■ **Records to use**
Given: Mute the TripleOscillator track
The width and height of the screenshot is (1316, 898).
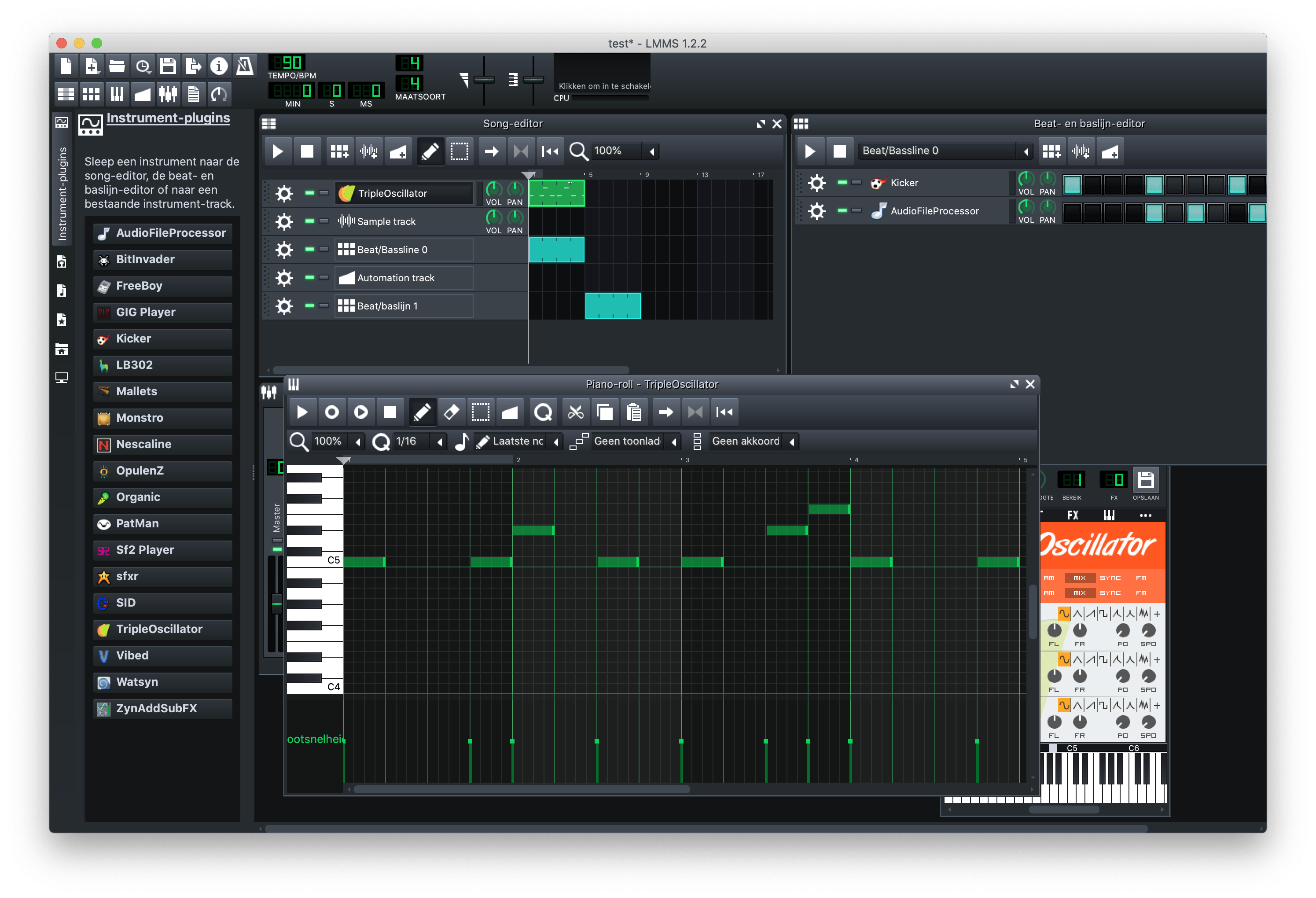Looking at the screenshot, I should point(310,193).
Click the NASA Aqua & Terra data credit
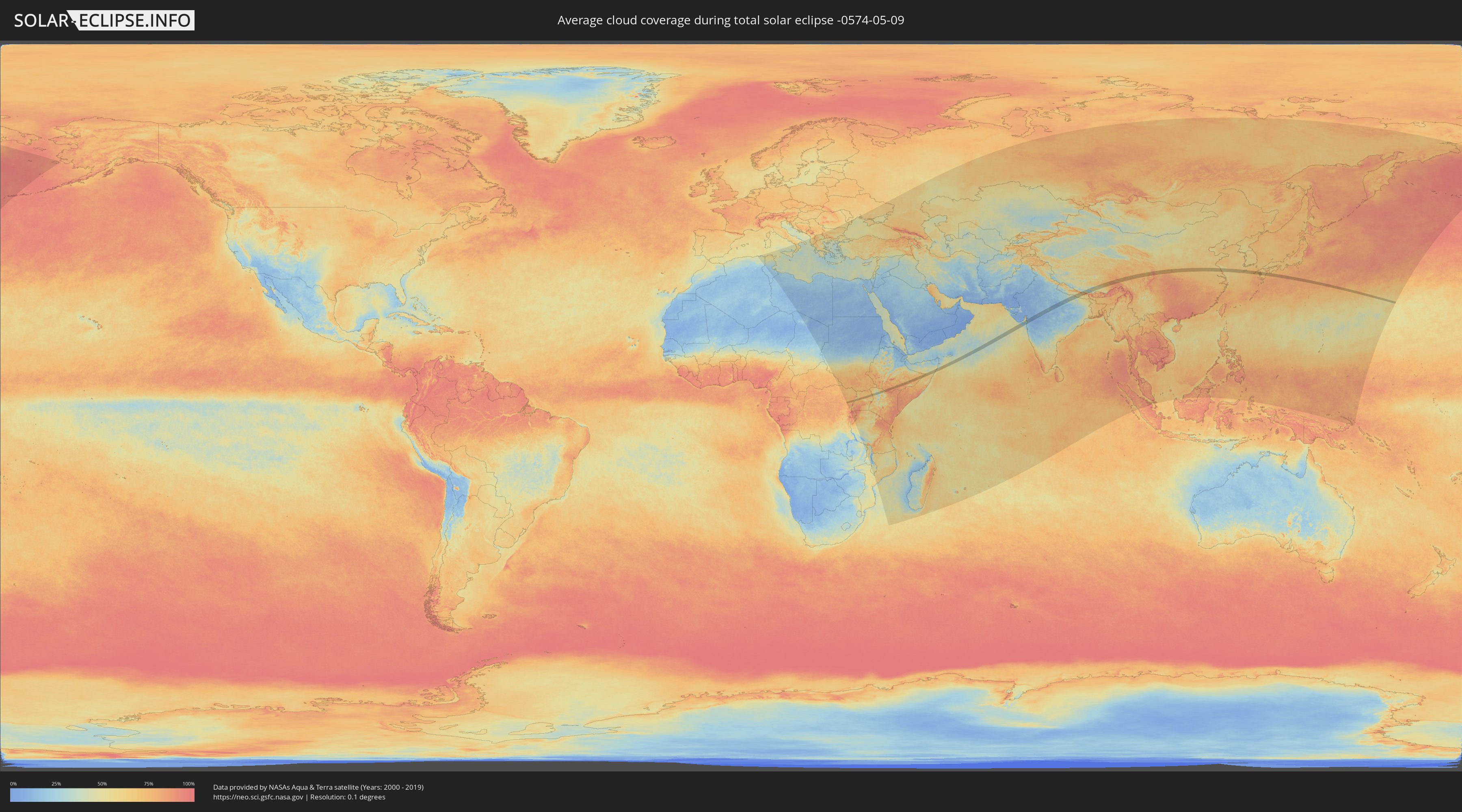Image resolution: width=1462 pixels, height=812 pixels. (318, 787)
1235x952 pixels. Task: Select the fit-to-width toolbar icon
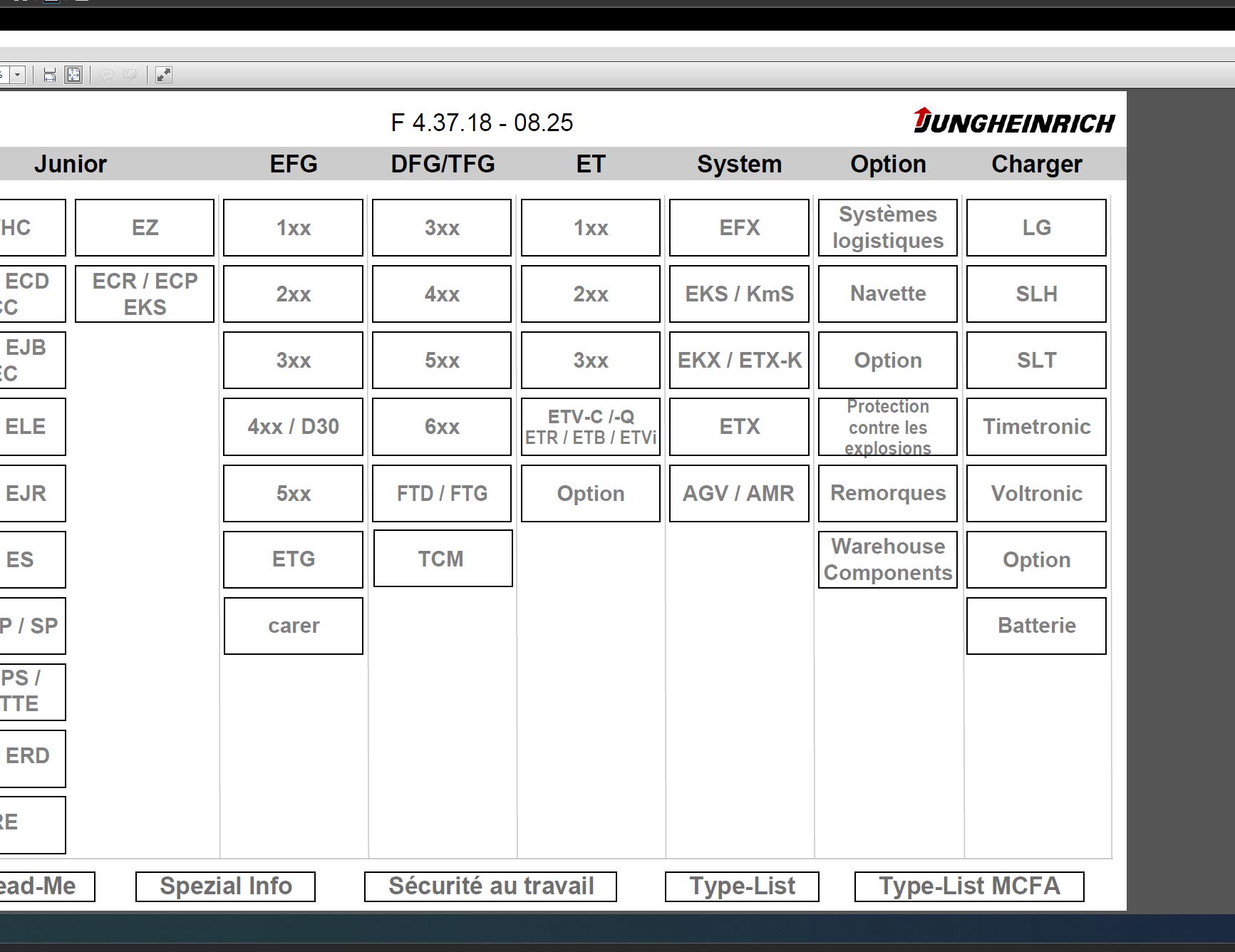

■ **What needs to be done**
Each entry above is to be restated exactly, without its images.

■ **Output for this task**
Given: Mute the TripleOscillator track
The width and height of the screenshot is (1316, 898).
Looking at the screenshot, I should point(310,193).
Click the NASA Aqua & Terra data credit
Image resolution: width=1462 pixels, height=812 pixels. (318, 787)
1235x952 pixels. Task: Select the fit-to-width toolbar icon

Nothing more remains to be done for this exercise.